言わない勇気も大事かな。
働かざる者、遊ぶべからず。ヴァーチャル・トリップにうつつを抜かしていられたのも束の間、今週はテレビの番組中で通訳するというお仕事がありました。仕事としては、けっこうヘヴィー級・・・密度がね。
「通訳」といっても、わたしはつねづね、その果たす役割はいくつかある、と考えています。純粋に機械的に言葉を置き換える作業にはじまって、気持ちまでを的確に伝える、場の空気を整えたり問題を解決したりする、商売に結びつけて売り上げを伸ばす役割までを背負う・・・などなどです。このお話は、長くなるのでまたこんど。
さて今回のテレビの仕事というのは、ある有名な外国人が某テレビ番組に出演するにあたり、事前の打ち合わせから本番収録中の身の回りのケア、司会者とのトークの内容の通訳(逐次)まででした。テレビの仕事をやりだしたばかりの頃は「もし間違ったらどうしよう〜」と不安もあったけど、どうも私はそこいらへん、心臓に適度に毛が生えているらしく、実力が伸びてもいないくせにいつのまにか度胸がすわってしまい、今ではマイクを持つとなんだか燃えます。それは、実力中程度でもどうにか「マイク持ち通訳」がさまになる方法がある、ということに気づいたからです。
私はまず、このテの仕事の時はメモをとりません。

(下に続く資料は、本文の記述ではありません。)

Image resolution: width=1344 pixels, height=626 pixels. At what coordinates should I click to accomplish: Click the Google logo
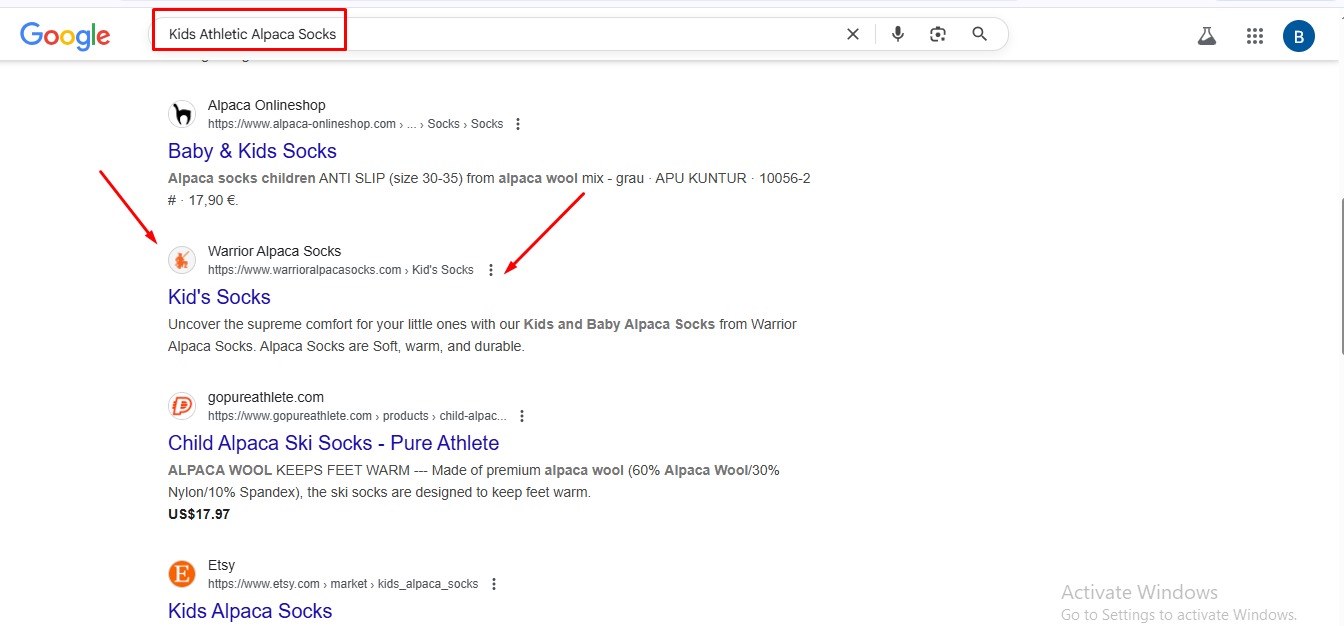pyautogui.click(x=65, y=35)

今回のこの外国人のお名前をここで披露するのは控えさせていただきますが、いわゆる「人気商売」のかたで、そのパーソナリティがにじみ出るような番組にするため、トーク部分が設けられていました。つまり、通訳は、その日の収録を見にきているお客さん、後日の放映を見る視聴者の心をとらえるような日本語でなければ、意味がないのです。
子供時代の生い立ちを聞かれて、外人が冗舌に応える。余裕で4つ、5つのエピソードが語られます。それをいちいちメモに取るとなると、通訳者の注意はまず「書く」ことに注がれます。目線も、メモ帳を見ている=下を向いている=客席のお客さんを見ていない。ここでまず「場の雰囲気」から自分が離れてしまっているのです。つぎに、自分が今書いたことを目で追いながら、すべてのエピソードを漏れなく通訳するべく「まずこれ、つぎにこれ・・・」という着眼点、つまり「箇条書き話法」で言葉を発してしまうのです。項目1から項目5までが整然と同じ重要度で語られます。
しかし、こういうトーンの日本語が、はたして観客の心を掴めるのか、どうか?
確かに、内容はみごとに伝わるでしょう。でも、舞台上の粋な外国人男性は、表情にも喜怒哀楽を盛り込み、とてもウィットの利いた、楽しい話をしてくれているのです、「自分の人気を上げるために」!! ならば、通訳が入ることでその人気が「さらに上がる」ぐらいの効果を提供できれば理想的ではありませんか。
そういう目的のためには、私は「耳」と「口」だけに集中しようと決めています。メモを取ると「手」も使う。集中力が鈍ります。そして「目」では、メモ帳の紙ではなく、客席と、外人本人の「目」を見ます。こうすると、たとえば彼が立て続けに5つのエピソードを話したとして、いちばん面白い部分がまず、通訳者自身の短期記憶に残ります。それ以外の部分はおのずと重要度の順番に色付けがなされます。その、自分が感じたままを、自分の口から出るにまかせて日本語にしてみると、原語を聞いた時まず自分が吹き出しそうになった箇所で、お客さんが笑ってくれているのです。そして、お客さんのだれか特定の人を選んで、その人の目を見ながら通訳してみると、その人が私の日本語に「飽きてきたな・・・」という瞬間があります。私の経験では、15〜20秒程度の時間でも、聞き手というのはかならずどこかで注意を緩めます。その瞬間を逃さず、潔く、口を閉じてしまうのです。このタイミングを外して長くしゃべりすぎると、どんなにきちんと内容を伝えていても、通訳された言葉そのものへの「好印象」は下がります。
これはいいことに気づいた、と思いました。具体的に言ってしまうと「訳し忘れ」「訳し残し」を恐れなくても大丈夫、ということです。
もちろん、どういう場面での、どういう内容の話か、ということによりますが、もし、2つの言語をまったくうりふたつの双子のように移しかえるのが通訳、と皆さんが考えているとしたら、それは「ひとつの通訳の方法」なだけなのです。
また、これとは反対に「言葉を補わなければならない通訳」という場合もありますしね。いろんな方向に発展させられる論点ですが、ま、これは「日記」なので、ここまでにしておきます。
ホテル・リッツ??? 相変わらずですよ、ヴァーチャル・トリップの成果(プリントアウトしたホテルリストや鉄道の時刻表そのほか)がすでにソファーの上に山積み・・・モトノモクアミ。明日は明日の風が吹く。